### Given problem
Put every line of the listing below into a numbered list, skipping blank lines and leaving out the pictures.

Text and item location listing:
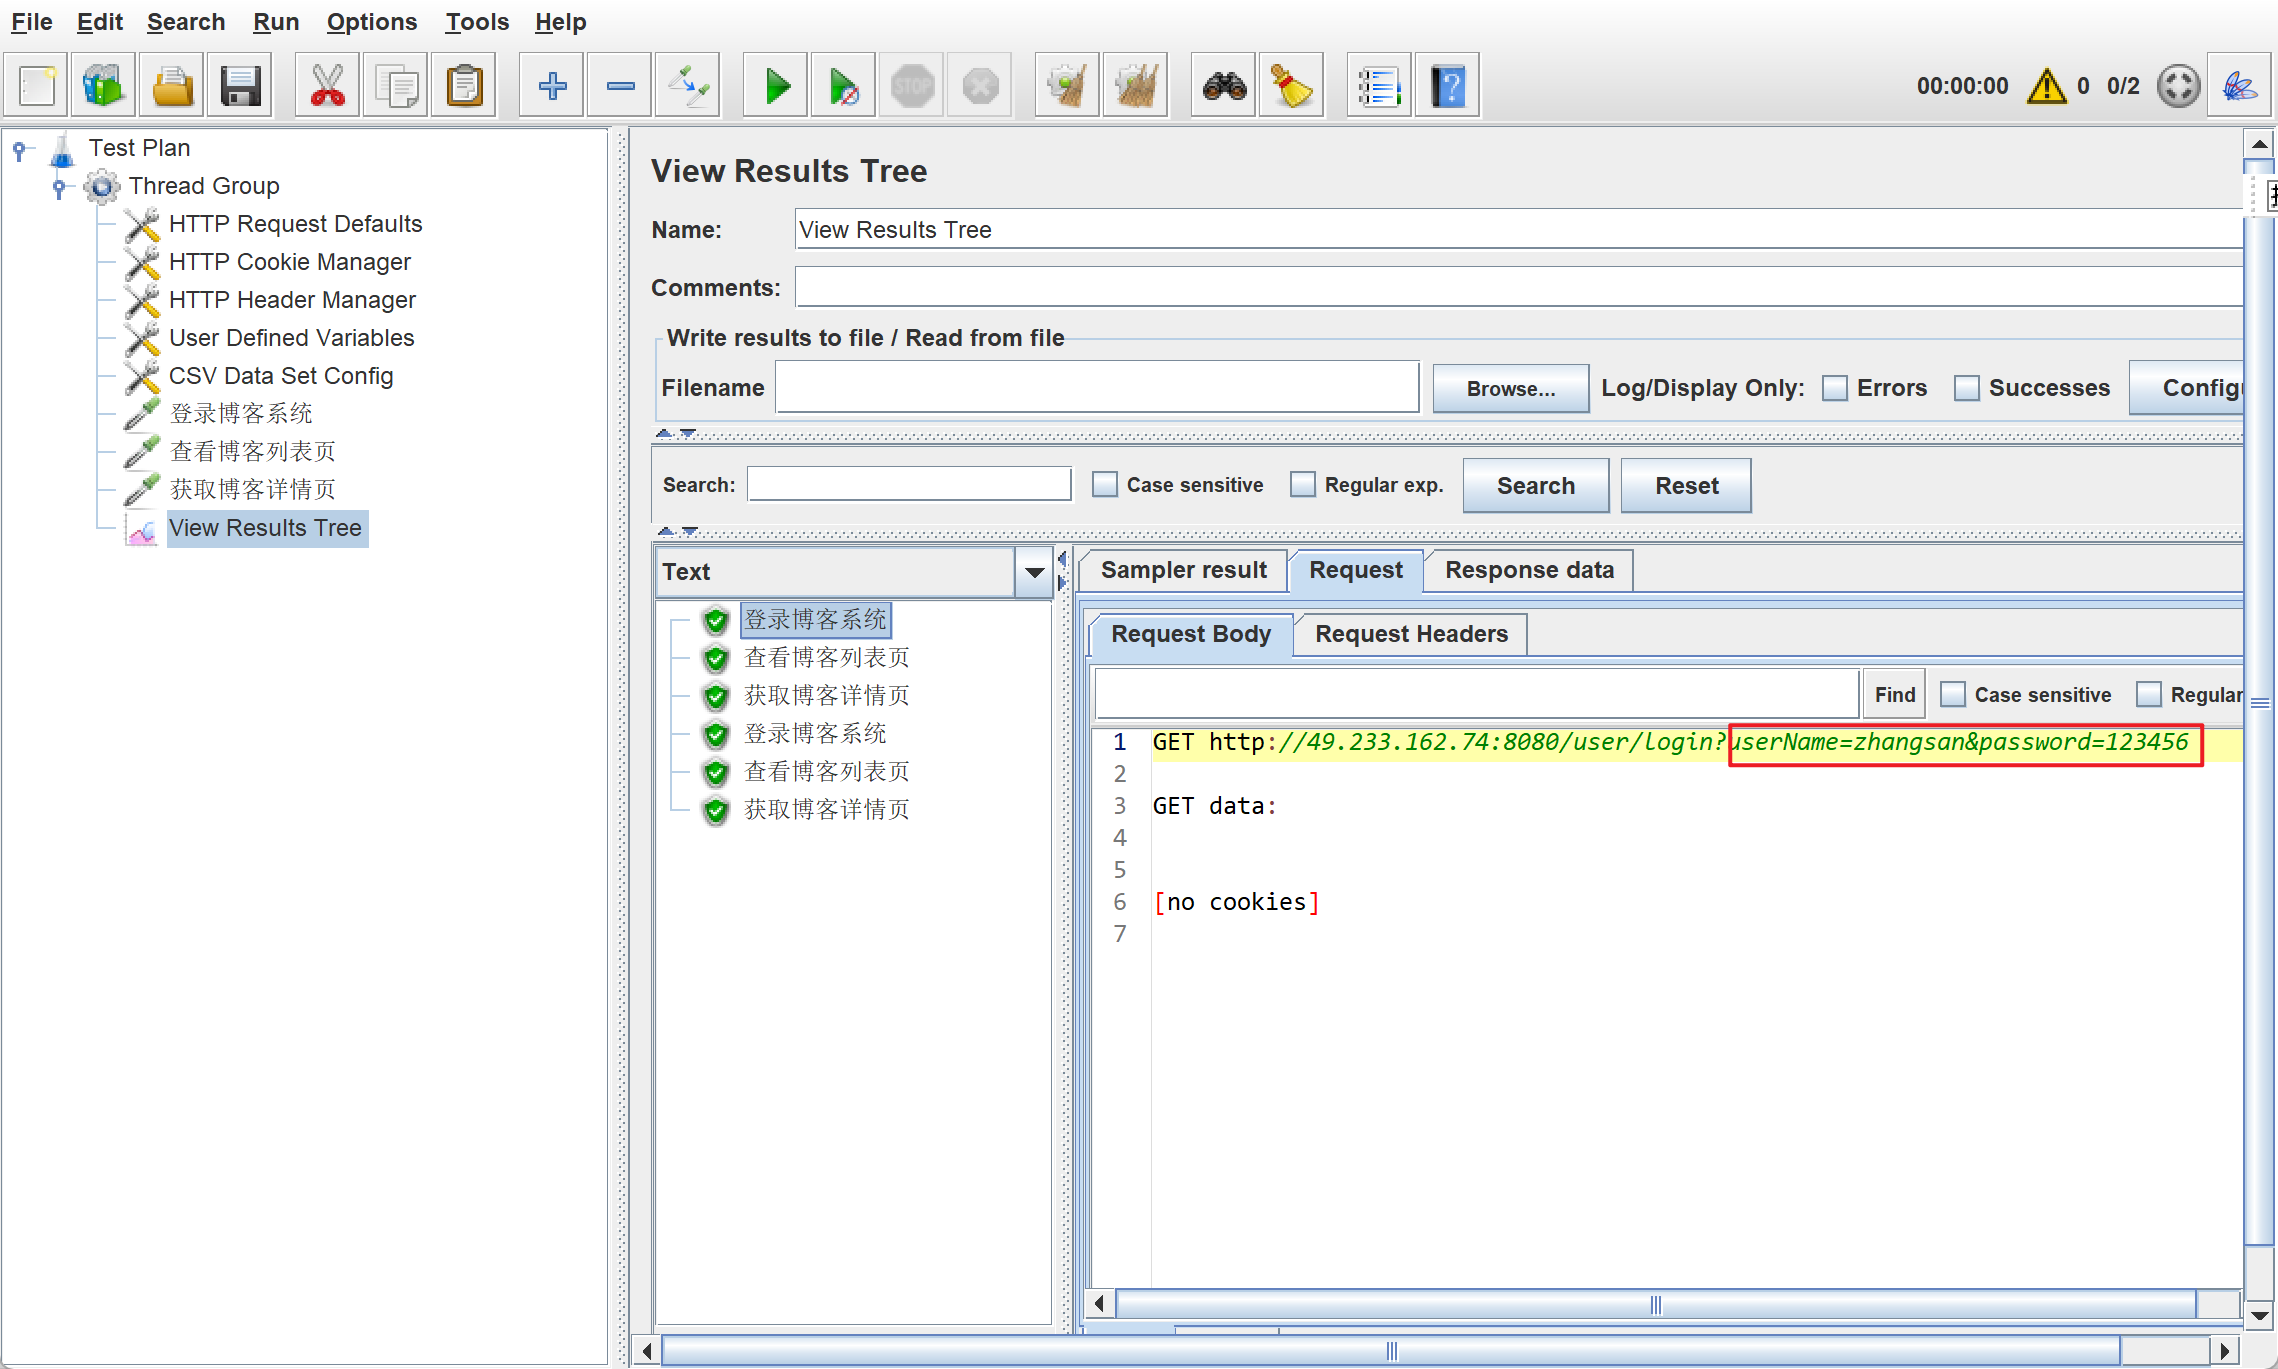Enable the Errors only checkbox
This screenshot has width=2278, height=1369.
click(1834, 388)

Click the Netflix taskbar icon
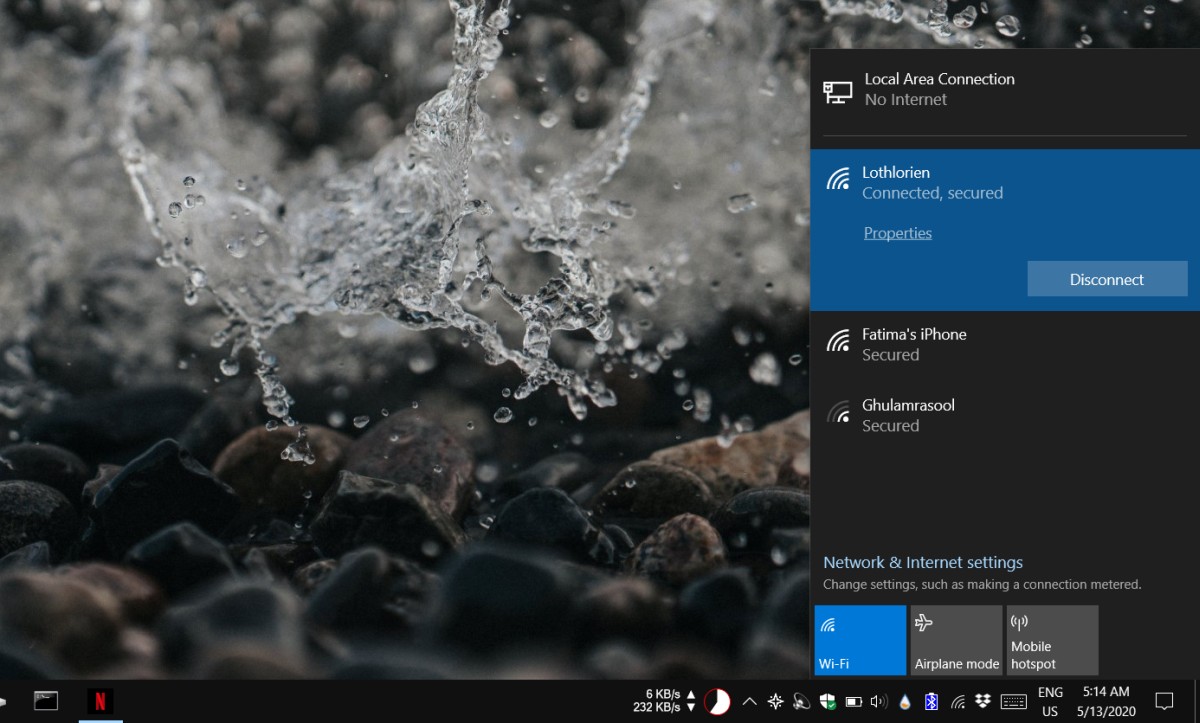coord(100,701)
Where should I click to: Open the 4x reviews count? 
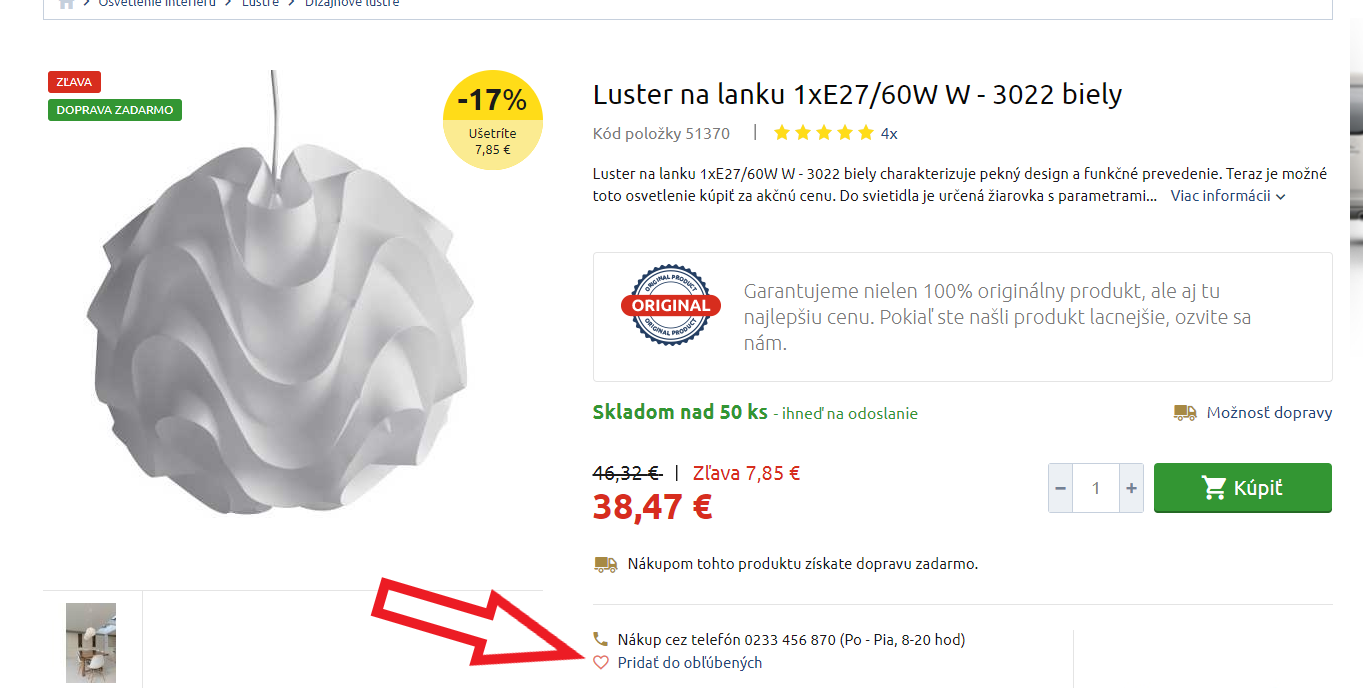coord(889,133)
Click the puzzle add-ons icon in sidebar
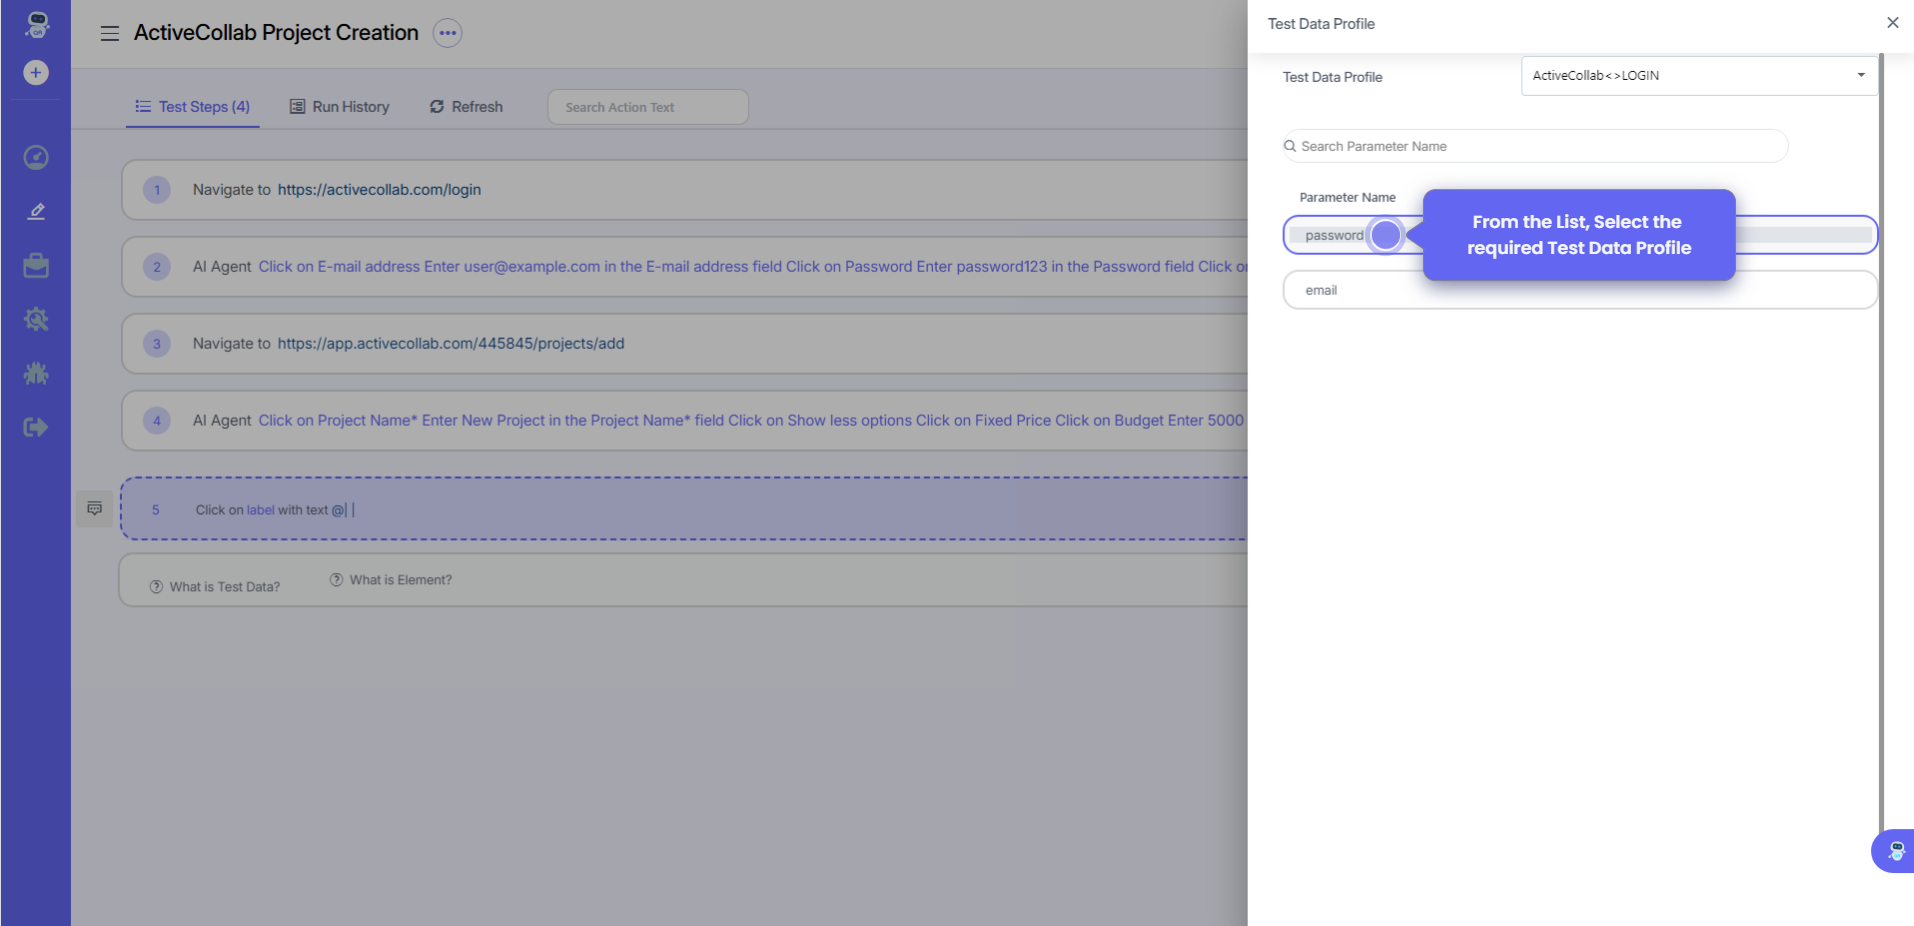The height and width of the screenshot is (926, 1914). (36, 373)
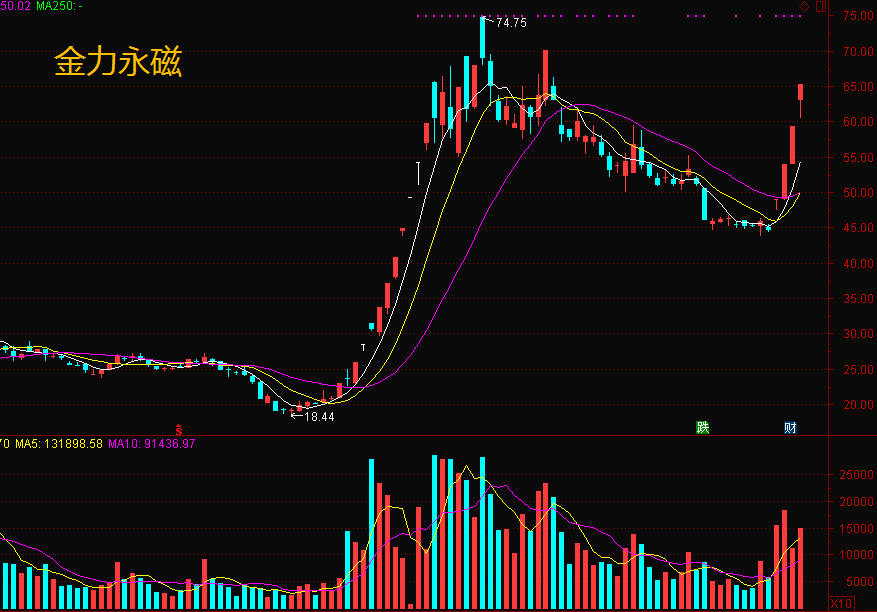Screen dimensions: 877x612
Task: Click the X10 volume scale multiplier box
Action: click(841, 604)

### Task response
1. Enable the Errors only checkbox
2. This screenshot has width=2278, height=1369.
3. click(1834, 388)
4. Click the Netflix taskbar icon
5. coord(100,701)
6. Where should I click to: Open the 4x reviews count? 
7. coord(889,133)
8. Click the puzzle add-ons icon in sidebar
9. The height and width of the screenshot is (926, 1914). (36, 373)
10. Screen dimensions: 877x612
11. Task: Click the X10 volume scale multiplier box
12. Action: click(841, 604)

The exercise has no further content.